--- Quoted passage Enclosed Below ---
LokiVLProxy Operational Resources
Alerts Covered
LokiVLProxySystemMetricsMissing
LokiVLProxySystemMemoryHigh
LokiVLProxySystemCPUPressureHigh
LokiVLProxySystemIOPressureHigh
Symptoms
- System metrics disappear from
/metrics or dashboards.
- Memory usage ratio remains above
90%.
- PSI
cpu or io pressure (60s window) remains elevated for 10+ minutes.
- User-facing query latency and timeout/error rates increase during pressure windows.
- Confirm proxy health:
curl -fsS http://<proxy>:3100/ready
- Confirm metrics endpoint includes system families:
curl -fsS http://<proxy>:3100/metrics | rg "loki_vl_proxy_process_memory_usage_ratio|loki_vl_proxy_process_cpu_usage_ratio|loki_vl_proxy_process_pressure_|loki_vl_proxy_process_disk_(read|write)_operations_total"
- Inspect startup diagnostics in proxy logs for system-metrics check output.
- Check dashboard section
Operational Resources for memory, CPU, PSI, disk IOPS/throughput, and network trends.
Kubernetes-Specific Checks
- Ensure pod
/proc scope is used for container-level visibility. If host /proc is mounted, metrics reflect host scope:
systemMetrics.hostProc.enabled: true
- chart auto-sets
-proc-root=/host/proc
- Verify container has read access to mounted proc path.
--- End of Enclosed Quoted passage ---
- _Assignment A_: Rewrite the Operational Resources page from "- Memory usage" up to and including "during pressure windows.", changing "latency" to "response time".
- _Assignment B_: Name every alert that the Operational Resources page lists as covered.
- _Assignment C_: Resume the Operational Resources page after its last line.
The listing is not needed for any of this work.
--- Dataset extract Enclosed Below ---
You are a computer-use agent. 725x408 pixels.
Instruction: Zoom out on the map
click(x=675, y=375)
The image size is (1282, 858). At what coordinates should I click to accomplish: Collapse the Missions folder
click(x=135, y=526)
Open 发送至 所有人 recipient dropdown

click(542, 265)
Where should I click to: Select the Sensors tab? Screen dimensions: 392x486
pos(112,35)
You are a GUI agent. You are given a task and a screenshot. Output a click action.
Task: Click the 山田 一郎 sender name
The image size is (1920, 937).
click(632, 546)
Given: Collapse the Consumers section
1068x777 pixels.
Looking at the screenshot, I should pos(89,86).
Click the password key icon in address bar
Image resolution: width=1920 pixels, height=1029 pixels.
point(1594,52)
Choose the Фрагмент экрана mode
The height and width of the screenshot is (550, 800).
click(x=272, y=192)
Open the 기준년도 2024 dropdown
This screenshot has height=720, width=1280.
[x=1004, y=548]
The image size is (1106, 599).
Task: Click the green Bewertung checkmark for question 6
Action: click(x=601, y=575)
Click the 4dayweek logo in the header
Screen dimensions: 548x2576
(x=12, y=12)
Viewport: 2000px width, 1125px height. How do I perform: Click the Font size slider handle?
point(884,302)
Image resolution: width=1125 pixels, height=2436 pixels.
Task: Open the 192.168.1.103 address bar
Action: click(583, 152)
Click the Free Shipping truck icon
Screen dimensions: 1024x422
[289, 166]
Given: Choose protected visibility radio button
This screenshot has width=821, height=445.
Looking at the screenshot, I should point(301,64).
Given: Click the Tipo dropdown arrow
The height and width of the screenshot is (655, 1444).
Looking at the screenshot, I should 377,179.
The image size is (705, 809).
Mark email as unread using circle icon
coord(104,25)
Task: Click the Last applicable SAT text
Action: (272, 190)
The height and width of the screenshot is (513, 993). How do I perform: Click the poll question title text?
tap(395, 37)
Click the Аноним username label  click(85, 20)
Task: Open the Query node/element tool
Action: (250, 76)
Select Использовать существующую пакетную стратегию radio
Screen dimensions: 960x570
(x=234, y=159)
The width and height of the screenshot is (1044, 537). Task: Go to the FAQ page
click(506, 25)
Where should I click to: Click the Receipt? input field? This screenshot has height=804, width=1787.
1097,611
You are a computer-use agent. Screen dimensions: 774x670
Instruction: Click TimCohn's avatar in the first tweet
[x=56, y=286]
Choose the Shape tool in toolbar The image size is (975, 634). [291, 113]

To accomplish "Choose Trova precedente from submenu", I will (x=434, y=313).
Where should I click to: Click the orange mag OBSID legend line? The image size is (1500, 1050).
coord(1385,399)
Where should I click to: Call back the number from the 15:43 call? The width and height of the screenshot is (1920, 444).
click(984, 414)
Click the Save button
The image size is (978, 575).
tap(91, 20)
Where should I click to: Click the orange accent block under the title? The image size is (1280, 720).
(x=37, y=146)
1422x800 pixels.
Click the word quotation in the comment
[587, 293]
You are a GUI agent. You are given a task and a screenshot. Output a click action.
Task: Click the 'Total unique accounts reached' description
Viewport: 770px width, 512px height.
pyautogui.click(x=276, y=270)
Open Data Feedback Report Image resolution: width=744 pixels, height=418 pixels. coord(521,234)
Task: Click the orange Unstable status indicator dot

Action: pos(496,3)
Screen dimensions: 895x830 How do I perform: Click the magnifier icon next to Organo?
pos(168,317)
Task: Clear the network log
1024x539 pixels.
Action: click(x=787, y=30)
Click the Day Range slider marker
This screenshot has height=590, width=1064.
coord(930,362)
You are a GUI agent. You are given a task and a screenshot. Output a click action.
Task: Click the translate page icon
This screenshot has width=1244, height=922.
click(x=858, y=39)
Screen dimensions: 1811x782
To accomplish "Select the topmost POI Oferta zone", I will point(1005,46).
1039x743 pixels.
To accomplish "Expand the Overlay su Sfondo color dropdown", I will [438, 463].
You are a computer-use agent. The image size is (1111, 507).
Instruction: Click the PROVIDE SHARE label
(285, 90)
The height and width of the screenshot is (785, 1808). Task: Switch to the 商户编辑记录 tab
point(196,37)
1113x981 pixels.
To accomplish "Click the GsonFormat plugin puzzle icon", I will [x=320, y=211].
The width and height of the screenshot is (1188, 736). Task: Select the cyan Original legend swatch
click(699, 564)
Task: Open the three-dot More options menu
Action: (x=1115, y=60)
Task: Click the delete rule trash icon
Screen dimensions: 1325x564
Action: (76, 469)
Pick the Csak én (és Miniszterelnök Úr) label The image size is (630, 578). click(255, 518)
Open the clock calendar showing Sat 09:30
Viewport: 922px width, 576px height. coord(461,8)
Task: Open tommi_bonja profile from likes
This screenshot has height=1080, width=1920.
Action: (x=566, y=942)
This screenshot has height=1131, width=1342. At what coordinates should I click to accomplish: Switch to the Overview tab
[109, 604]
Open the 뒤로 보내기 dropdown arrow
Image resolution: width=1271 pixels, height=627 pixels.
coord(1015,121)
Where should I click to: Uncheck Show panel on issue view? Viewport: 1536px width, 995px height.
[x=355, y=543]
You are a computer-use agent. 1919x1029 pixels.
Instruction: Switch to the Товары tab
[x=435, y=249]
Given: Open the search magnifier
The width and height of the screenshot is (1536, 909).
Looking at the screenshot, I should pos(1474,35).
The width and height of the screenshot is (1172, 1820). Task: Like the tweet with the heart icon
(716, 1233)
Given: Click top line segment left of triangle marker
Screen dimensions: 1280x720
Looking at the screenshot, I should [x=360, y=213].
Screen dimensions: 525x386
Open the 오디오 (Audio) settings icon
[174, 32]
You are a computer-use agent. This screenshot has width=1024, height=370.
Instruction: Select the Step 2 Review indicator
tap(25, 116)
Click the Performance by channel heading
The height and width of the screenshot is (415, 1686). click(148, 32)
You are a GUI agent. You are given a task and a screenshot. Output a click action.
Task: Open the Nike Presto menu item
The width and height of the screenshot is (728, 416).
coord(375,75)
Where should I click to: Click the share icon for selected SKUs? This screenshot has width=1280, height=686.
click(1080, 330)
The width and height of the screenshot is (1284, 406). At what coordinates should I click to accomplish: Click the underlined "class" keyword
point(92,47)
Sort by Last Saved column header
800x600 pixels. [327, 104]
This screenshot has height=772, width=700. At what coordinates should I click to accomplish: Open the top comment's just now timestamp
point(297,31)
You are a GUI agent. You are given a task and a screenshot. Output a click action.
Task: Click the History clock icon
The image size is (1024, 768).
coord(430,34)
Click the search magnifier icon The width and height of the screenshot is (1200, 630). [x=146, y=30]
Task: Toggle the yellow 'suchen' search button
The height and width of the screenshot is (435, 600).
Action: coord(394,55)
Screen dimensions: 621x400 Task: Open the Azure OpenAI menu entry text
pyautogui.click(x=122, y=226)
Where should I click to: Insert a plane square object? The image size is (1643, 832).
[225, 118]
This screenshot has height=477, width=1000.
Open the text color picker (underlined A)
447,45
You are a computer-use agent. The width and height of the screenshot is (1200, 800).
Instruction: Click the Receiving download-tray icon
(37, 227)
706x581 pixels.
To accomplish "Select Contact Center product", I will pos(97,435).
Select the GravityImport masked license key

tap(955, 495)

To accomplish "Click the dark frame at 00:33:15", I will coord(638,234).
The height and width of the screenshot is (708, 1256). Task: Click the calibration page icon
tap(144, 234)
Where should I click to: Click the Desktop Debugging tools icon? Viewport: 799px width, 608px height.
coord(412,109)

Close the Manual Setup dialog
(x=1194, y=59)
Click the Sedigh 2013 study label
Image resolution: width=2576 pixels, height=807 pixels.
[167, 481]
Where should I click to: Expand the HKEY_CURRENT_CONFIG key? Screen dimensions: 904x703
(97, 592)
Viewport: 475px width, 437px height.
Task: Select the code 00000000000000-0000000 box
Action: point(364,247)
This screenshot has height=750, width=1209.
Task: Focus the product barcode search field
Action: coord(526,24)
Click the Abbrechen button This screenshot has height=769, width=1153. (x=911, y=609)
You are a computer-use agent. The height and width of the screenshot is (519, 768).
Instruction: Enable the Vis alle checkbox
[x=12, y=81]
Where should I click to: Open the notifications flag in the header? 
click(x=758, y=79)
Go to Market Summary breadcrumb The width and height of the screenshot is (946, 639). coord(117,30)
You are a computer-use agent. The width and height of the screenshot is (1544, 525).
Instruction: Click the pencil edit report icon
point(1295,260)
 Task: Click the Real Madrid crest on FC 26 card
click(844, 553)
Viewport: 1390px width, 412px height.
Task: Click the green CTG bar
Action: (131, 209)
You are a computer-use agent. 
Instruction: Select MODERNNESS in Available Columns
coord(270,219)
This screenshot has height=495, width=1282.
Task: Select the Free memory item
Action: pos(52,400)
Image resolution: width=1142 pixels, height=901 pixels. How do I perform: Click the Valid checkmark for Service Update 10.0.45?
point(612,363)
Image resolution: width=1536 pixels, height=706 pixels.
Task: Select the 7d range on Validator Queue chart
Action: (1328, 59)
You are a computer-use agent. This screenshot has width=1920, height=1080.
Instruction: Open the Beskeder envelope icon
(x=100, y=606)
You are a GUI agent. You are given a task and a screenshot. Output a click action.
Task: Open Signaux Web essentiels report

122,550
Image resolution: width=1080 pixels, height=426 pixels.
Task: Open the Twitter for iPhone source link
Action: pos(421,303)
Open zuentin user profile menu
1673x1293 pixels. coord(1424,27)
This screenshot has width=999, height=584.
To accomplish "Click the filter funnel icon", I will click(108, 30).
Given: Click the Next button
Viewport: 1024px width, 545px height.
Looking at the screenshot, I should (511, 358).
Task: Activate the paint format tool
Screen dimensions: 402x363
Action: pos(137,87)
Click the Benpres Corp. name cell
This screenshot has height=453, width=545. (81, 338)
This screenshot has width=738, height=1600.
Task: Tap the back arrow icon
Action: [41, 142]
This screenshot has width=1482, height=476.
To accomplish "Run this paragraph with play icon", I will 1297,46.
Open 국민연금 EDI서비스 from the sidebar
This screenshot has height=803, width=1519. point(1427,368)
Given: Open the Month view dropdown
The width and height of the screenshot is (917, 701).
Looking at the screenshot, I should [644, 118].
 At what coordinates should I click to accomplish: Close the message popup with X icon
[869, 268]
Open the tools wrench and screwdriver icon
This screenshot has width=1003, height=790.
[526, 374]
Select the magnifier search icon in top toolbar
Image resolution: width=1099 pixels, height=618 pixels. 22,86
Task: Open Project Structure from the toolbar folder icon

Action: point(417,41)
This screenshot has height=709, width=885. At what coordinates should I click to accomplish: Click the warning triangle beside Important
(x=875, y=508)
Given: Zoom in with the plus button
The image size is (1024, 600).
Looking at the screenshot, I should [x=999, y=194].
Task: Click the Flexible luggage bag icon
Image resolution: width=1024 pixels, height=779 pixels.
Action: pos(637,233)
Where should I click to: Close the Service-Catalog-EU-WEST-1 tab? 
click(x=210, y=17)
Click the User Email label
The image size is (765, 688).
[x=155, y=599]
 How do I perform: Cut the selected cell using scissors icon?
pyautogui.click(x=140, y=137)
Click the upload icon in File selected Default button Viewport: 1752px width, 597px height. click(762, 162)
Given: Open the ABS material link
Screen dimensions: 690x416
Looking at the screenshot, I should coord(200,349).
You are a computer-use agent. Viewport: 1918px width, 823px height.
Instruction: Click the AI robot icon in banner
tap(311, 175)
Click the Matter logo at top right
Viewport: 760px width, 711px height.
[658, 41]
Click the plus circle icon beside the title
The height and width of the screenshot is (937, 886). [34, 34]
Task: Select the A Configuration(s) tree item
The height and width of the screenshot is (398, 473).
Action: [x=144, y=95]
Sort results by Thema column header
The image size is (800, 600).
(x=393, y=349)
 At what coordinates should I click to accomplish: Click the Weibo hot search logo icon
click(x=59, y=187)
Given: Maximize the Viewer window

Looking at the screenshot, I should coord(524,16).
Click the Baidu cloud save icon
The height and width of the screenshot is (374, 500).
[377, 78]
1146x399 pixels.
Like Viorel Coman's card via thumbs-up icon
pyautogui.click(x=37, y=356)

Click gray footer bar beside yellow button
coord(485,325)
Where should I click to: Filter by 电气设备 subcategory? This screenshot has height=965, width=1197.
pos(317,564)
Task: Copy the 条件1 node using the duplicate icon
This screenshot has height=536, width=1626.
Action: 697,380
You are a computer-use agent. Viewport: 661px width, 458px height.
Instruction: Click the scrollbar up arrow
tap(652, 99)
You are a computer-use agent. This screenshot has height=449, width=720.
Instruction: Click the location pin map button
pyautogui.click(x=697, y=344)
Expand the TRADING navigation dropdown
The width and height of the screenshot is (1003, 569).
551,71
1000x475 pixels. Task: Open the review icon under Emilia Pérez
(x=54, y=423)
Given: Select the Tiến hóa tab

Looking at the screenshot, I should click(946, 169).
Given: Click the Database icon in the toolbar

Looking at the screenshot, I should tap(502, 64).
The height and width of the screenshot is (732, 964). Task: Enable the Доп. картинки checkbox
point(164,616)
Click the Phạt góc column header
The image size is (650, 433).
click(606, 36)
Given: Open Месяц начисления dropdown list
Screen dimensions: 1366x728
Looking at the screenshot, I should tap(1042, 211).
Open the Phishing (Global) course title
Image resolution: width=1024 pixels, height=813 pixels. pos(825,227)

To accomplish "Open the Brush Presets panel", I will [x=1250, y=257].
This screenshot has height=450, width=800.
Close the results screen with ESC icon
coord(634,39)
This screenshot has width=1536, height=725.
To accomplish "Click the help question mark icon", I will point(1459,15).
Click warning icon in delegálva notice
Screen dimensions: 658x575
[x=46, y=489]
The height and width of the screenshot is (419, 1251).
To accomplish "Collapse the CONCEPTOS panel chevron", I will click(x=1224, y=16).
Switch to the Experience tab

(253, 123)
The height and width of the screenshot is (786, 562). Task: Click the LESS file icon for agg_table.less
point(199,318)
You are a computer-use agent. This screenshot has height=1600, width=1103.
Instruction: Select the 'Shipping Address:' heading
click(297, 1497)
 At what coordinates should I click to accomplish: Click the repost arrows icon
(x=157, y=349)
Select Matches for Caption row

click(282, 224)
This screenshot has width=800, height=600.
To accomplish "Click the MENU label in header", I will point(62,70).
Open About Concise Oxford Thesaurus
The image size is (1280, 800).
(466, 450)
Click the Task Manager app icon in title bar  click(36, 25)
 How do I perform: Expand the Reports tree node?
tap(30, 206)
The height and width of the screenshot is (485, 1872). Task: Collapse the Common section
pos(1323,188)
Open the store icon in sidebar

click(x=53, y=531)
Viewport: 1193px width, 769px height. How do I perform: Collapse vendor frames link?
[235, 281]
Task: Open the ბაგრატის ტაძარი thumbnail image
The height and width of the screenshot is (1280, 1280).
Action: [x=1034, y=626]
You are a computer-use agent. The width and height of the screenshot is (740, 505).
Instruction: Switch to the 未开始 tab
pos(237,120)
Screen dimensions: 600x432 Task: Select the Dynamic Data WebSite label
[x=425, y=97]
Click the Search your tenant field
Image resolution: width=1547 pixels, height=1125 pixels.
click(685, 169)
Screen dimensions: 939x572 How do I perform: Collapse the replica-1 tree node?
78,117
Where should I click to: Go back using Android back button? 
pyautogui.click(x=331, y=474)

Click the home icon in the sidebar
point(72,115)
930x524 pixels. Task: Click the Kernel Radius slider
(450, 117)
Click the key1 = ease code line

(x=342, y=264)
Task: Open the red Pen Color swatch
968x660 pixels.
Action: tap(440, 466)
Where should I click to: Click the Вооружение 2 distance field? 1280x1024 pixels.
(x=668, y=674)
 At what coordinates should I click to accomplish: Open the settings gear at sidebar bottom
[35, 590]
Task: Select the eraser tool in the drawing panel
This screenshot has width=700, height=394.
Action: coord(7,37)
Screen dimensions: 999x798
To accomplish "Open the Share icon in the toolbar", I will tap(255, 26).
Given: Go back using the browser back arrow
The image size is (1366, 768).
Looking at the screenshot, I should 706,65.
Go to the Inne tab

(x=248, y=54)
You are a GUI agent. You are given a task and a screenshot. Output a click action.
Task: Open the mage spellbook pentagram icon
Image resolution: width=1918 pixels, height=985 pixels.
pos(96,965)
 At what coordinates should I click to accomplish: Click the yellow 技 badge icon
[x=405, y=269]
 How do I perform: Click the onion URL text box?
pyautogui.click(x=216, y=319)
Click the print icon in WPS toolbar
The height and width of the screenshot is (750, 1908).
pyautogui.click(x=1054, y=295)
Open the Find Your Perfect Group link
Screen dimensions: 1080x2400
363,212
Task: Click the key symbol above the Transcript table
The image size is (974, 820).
--- End of Enclosed Dataset extract ---
- _Written reply A_:
- Memory usage ratio remains above
90%.
- PSI
cpu or io pressure (60s window) remains elevated for 10+ minutes.
- User-facing query response time and timeout/error rates increase during pressure windows.

- _Written reply B_:
LokiVLProxySystemMetricsMissing
LokiVLProxySystemMemoryHigh
LokiVLProxySystemCPUPressureHigh
LokiVLProxySystemIOPressureHigh

- _Written reply C_:
- If scraping is disabled (
server.register-instrumentation=false), ensure OTLP pipeline is healthy and metrics are queryable in your backend.
Mitigation
- Reduce expensive query pressure:
- identify top endpoints/tenants/clients from proxy metrics dashboards
- temporarily tighten query ranges or concurrency
- Scale capacity:
- increase proxy replicas for CPU-bound contention
- move to nodes with higher memory/IO capacity when sustained pressure persists
- Validate backend health:
- correlate with VictoriaLogs latency and error metrics
- inspect backend disk/network saturation and compare with proxy-side disk/network direction graphs
Recovery Criteria
process_memory_usage_ratio < 0.85 sustained.
- PSI
cpu and io some-ratio drops below alert thresholds.
- Query latency/error alerts recover and remain stable for at least one alert interval.